O crescimento do investimento português nos Estados Unidos e do investimento e do turismo norte-americano em Portugal também ajudam. E, sobretudo, talvez mais de um milhão de pessoas que residem nos Estados Unidos e que têm a nacionalidade portuguesa e são descendentes portugueses. Todos estes fatores tornam a relação bilateral muito sólida.
Por outro lado, Portugal é um parceiro norte-americano de sempre, desde a independência dos Estados Unidos. Portugal foi o primeiro país neutral a reconhecer a independência americana, é o país em que há mais tempo está em funcionamento um consular norte-americano no mundo. É um aliado de todas as horas e, portanto, não são os riscos diretos para os interesses portugueses que nós devemos temer na administração Trump. São riscos indiretos que ocorrem deste isolacionismo extremo do Presidente Trump.

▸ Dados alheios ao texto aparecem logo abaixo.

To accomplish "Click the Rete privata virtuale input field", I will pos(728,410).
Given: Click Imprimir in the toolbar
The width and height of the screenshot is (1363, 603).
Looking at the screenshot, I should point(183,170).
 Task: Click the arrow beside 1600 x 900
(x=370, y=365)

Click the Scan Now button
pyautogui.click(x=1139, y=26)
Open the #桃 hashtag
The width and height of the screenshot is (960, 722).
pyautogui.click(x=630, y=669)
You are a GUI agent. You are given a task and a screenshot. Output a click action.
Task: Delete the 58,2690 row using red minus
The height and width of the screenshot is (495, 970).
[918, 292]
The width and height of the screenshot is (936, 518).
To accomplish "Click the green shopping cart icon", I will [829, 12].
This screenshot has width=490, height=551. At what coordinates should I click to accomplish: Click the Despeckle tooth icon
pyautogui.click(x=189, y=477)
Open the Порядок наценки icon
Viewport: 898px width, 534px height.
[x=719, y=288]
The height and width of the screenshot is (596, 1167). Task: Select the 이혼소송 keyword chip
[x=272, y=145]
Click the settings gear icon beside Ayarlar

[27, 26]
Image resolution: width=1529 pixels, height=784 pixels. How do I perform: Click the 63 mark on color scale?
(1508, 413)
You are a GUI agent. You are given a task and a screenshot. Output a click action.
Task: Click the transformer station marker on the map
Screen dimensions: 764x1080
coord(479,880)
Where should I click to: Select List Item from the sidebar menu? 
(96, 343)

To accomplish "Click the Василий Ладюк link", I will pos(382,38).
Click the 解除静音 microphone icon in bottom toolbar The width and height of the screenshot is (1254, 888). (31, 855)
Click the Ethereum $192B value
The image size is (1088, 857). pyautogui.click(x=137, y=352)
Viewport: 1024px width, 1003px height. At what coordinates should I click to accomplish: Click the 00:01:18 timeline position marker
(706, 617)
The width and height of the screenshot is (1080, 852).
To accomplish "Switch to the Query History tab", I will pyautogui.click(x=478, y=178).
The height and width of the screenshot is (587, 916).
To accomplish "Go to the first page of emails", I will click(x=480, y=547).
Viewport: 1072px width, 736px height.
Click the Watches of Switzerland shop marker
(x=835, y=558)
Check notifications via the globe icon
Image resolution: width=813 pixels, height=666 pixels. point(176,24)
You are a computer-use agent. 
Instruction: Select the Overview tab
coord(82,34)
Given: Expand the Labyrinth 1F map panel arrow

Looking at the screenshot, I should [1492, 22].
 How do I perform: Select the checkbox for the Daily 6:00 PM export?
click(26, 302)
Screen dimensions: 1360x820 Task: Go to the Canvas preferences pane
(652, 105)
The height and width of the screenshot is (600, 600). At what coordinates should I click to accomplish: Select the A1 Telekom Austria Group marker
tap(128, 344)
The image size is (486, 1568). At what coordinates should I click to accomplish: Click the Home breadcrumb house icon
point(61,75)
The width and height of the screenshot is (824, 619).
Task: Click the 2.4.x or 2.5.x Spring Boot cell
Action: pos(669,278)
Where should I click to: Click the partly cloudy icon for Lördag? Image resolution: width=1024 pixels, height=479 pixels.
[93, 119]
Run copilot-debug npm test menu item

E a questão das deportações não se coloca?
Sim, claro. É um caso particular que devemos acompanhar com muito cuidado, visto que há muitos portugueses que residem, trabalham nos Estados Unidos e levam lá a sua vida, tranquilamente, há décadas, que ainda têm problemas de regularização documental.
Não creio que estejam na iminência de serem deportados maciçamente nestes primeiros dias, mas estou certo de que a nossa Embaixada nos Estados Unidos e o nosso Governo, com a descrição necessária, já estão a trabalhar para assegurar os interesses desses portugueses e cuidar deles.